Redwork is a form of American embroidery, also called art needlework, that developed in the 19th century and was particularly popular between 1855 and 1925. It traditionally uses red thread, chosen because red dyes were the first commercially available colorfast dyes, in the form of Turkey red embroidery floss. Redwork designs are composed of simple stitches and were mainly used to decorate household objects in the 19th and 20th centuries, especially quilts. Patterns for individual quilt blocks were sold for a penny in the United States, making them popular and affordable. In the 21st century, redwork has seen a resurgence among crafters. The main stitch used in redwork is backstitch or outline stitching, formerly known as Kensington stitch. Redwork was a common introductory form of embroidery taught to children in the 19th and 20th century. Children would make quilts decorated with redwork motifs, with motifs of various sizes prior to approximately 1910 and uniform sizes after that year. It was also a way for women with skills in pattern stamping or embroidery to generate their own source of income from the home.

==============================

Study questions:
**1)** Which specific years does the redwork text name? List them in the order they appear.
**2)** Extend the redwork text, starting after its final sentence.
The stored items have nothing to do with this work.

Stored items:
==============================

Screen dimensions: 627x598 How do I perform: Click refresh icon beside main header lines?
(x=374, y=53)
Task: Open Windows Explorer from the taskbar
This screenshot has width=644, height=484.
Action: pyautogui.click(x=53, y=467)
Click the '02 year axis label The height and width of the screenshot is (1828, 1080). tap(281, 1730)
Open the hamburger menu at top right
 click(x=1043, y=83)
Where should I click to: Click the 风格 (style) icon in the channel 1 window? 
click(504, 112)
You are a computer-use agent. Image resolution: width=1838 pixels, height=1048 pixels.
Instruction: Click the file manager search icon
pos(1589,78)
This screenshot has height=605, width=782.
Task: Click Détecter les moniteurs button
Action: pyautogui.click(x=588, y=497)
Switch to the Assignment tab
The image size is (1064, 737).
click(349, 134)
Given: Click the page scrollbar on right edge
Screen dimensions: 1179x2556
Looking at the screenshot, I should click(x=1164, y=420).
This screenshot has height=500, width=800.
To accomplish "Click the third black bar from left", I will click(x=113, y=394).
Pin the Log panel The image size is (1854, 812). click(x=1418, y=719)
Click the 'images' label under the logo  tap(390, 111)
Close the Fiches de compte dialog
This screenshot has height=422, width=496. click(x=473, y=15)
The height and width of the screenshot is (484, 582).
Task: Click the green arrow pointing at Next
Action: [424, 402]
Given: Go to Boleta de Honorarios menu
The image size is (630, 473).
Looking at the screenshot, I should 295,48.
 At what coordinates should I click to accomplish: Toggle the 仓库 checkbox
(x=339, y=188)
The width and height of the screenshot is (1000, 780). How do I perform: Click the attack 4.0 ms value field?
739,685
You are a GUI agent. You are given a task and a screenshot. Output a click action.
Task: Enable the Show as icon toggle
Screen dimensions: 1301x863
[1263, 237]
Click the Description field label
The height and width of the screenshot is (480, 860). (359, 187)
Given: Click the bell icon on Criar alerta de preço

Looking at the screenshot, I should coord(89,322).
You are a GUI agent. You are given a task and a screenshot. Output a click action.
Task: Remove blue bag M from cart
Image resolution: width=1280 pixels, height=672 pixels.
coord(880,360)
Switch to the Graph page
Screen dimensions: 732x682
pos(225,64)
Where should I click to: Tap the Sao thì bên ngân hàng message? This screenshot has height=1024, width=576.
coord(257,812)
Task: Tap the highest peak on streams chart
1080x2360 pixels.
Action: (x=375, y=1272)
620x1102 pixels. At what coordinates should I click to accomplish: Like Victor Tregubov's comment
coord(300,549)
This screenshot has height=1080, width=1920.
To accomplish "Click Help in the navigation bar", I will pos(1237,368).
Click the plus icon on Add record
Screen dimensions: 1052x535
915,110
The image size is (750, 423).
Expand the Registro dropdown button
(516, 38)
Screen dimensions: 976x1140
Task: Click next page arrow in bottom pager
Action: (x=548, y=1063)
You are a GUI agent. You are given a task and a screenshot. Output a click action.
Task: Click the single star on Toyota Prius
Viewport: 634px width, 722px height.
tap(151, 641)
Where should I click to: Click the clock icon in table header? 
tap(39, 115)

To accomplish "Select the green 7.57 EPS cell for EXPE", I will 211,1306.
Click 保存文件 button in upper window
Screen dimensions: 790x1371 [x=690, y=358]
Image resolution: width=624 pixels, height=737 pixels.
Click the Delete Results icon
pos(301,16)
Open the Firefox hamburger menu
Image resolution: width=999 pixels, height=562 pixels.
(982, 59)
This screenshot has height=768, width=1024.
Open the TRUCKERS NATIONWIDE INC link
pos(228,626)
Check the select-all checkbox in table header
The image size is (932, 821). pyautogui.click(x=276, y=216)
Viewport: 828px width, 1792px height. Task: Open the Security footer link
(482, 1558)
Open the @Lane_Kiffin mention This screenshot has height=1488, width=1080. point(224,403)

==============================

Outputs in order:
**1)** 1855, 1925, 1910

**2)**
The motifs used in redwork were specific to the item embroidered: water motifs would be used on backsplash cloths, the words "good night" and "good morning" used on quilts, and chairs on upholstered items. The most popular designs found in early redwork (prior to 1900) include Japanese inspired imagery, children, toys, animals and insects, and elaborately coiffed women, some of which were adapted from designs made for crazy quilts. After the turn of the 20th century, Beatrix Potter characters and animals were the most popular. In the 1910s, tea-towel motifs were adapted into redwork designs, including calendrical themes and kitchenware. The following decade saw the predominance of state birds and state flowers.